Enfin, il faudra nuancer une autre affirmation récurrente inhérente aux politiques culturelles : le fait que la culture crée du lien social. Si l’on considère l’indexation de toute pratique culturelle sur un milieu social, le fait qu’il n’existe pas de formes esthétiques universelles, on peut s’interroger sur ce fameux lien social. En effet, les pratiques culturelles renvoient toujours à des questions identitaires, d’appartenances sociales et de valeurs. Dire ce que je suis, ce que je pense, à travers un objet esthétique quel qu’il soit, c’est générer potentiellement l’adhésion autant que le conflit, parfois la haine. Si lien social il y a, il peut être positif comme conflictuel, selon différentes intensités.

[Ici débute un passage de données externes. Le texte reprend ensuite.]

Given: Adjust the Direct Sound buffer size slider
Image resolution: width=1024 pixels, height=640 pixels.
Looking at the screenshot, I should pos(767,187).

Nous sommes à nouveau à l’opposé de l’idéologie culturelle de Malraux, pour qui le Ministère de la Culture relevait également d’un projet nationaliste républicain de cohésion nationale. En l’occurrence, une fois encore, nos concitoyens ne sont pas dupes, et il y a dans le rejet actuel du politique, lisible dans le vote extrémiste, l’abstention ou les récents mouvements sociaux, un sentiment de domination et d’impuissance qui concerne aussi les politiques culturelles.
Ceux que l’on appelle les « professionnels de la culture » ont l’impression (sincère) de représenter l’intérêt culturel des populations, ce qui n’est pas le cas. Malgré les récentes avancées sur la notion de « droit culturel », les expériences esthétiques imposées à la population avec l’argent de tous, restent celles d’une minorité. Les tentatives de redéfinition des équipements culturels à travers, par exemple, la notion fourre tout de tiers-lieux, sont sous financées par rapport aux grands équipements et au patrimoine. Et les programmations des institutions culturelles publiques, quand bien même se voudraient-elles plus ouvertes, restent socialement très marquées, il n’est qu’à constater le profil des publics abonnés.
Droits culturels et élargissement des politiques publiques
Il ne s’agit pas de remettre en cause le soutien à des formes artistiques non rentables ou déficitaires, au contraire, nous sommes bien là dans les missions légitimes du service public. Néanmoins, eu égard à la notion de droits culturels et des limites pointées ici, il s’agit d’inviter à recalibrer ce soutien pour permettre le développement de formes culturelles plus contemporaines, dans une perspective qui ne soit pas strictement artistique. Il s’agit de tenir compte des demandes des populations dans leur diversité, quand bien même ces demandes procéderaient majoritairement d’un besoin de divertissement et de plaisir, sans en exclure pour autant les enjeux esthétiques, mais également économiques, politiques et sociaux.
Les festivals estivaux ou les évènements dans l’espace public portés principalement par les collectivités territoriales, représentent souvent une tentative de réponse à ce type de demandes culturelles et relèvent bien d’une politique de droits culturels. Cependant, leur dimension démocratique est un trompe-l’œil comme le montre l’homogénéité de leurs publics. Par ailleurs, ils relèvent du bon vouloir des collectivités territoriales, la majeure partie des financements publics étatiques restant consacrés aux formes artistiques classiques et notamment aux équipements (scènes nationales, musées, écoles d’art), très peu ouverts à la diversité culturelle réelle.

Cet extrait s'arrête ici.